Lifting up the glass and putting that cream against your lips was the summit of cool. Everyone wanted to be able to say, "I had my first pint". That made you a man, you were part of the club, no longer a kid.
I always wanted to drink like my dad. He went to the Liverpool bar on the North Wall after his nightly stint at the greyhound track finished. My mother met him there and had his pint ready for him. They came home together, ma made supper and da finished off the night with his repertoire of songs. He was a happy drinker. The craic in our house was mighty. Drink oiled it well. It literally was the water of life, uisce beatha.
Da was my role model. I wanted to be able to drink like him. When I got married, I wanted my new family life to be like his. Sadly, it never was, and I found it impossible to accept. Why was I not content and laid back when I drank? Why did I turn into a version of Doctor Jekyll under the influence? Why did my drinking make everyone around me unhappy? Why could people not leave me alone to drink as I wished?
I did everything in my power to turn the situation around. I thought that if I changed drinks, I might find a solution. So I abandoned stout and went on to lager. When that proved fruitless, I cut out drinking during the day and only imbibed at night. Then I went on a regime of abstinence – three to four weeks at a time – but the benefits that accrued when I was dry, evaporated as soon as I fell off the wagon. I was determined to win in this battle with alcohol. More than anything else in my life, I wanted to be a successful drinker. I was a man of the pub and alcohol defined me. I would be nothing without a drink, it was my reward and I deserved it. I was a writer and didn't all the great writers drink – Behan, Hemingway, Fitzgerald, Joyce.
The fact that it messed with my head, that I suffered panic attacks, that my wife wrote to me pleading with me to stop, that I regularly had to apologise to others for my drunken behaviour, these were minor mishaps I was prepared to suffer in pursuit of my ultimate objective.
It is a testament to the seductive power of alcohol that I put up with this madness for 23 years. The reason it lasted so long was that I could not accept that alcohol was the source of my difficulties. I blamed everything else in my life – where I lived, my lack of money, my upbringing, my profession – but alcohol never featured on my list. I was too much in love with alcohol to apportion to it blame. I could not point the finger at my lover and say that the relationship was over.
Ultimately the panic attacks became so bad I thought I would lose my mind. I had a moment of clarity where I saw a direct relationship between my drinking and my problems.

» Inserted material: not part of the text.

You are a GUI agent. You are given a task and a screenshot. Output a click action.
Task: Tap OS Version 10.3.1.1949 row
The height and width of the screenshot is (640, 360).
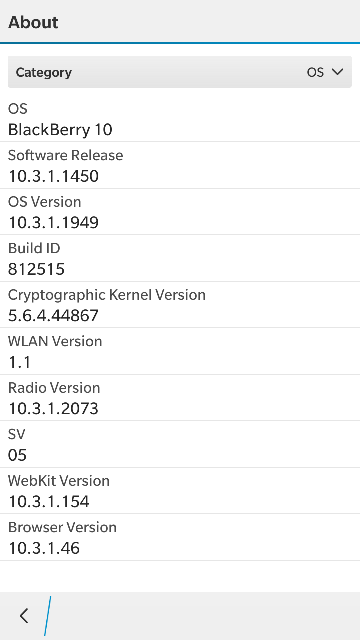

For the first time ever, I accepted that alcohol might be the problem. I got on my knees and asked God for help. I attended a 12-step meeting and told my story. I listened to others. I began to understand that acceptance was the key. I could not change until I took responsibility for my drinking.
I immersed myself in the language of recovery. My life began to make sense to me in a new and profound way. I was not my father. My journey was different to his. He had been blessed with the ability to drink successfully. It brought joy and happiness to him and to his children. But that was not the path for my fulfilment. I had to accept that alcohol and me did not go together.
I understood that real courage was living soberly. I would never be the person I was meant to be with a glass in my hand.
In a matter of weeks, I found that the compulsion was gone. I had no desire to drink. I had spent 23 years in a battle that was over because I had the humility to accept defeat. In tandem with that, the panic attacks disappeared. I could get on a plane or a train again and not feel anxiety. My life came back to me. And sobriety was the key. All I had ever needed to do, was accept. A simple word, and one that changed my life. Acceptance.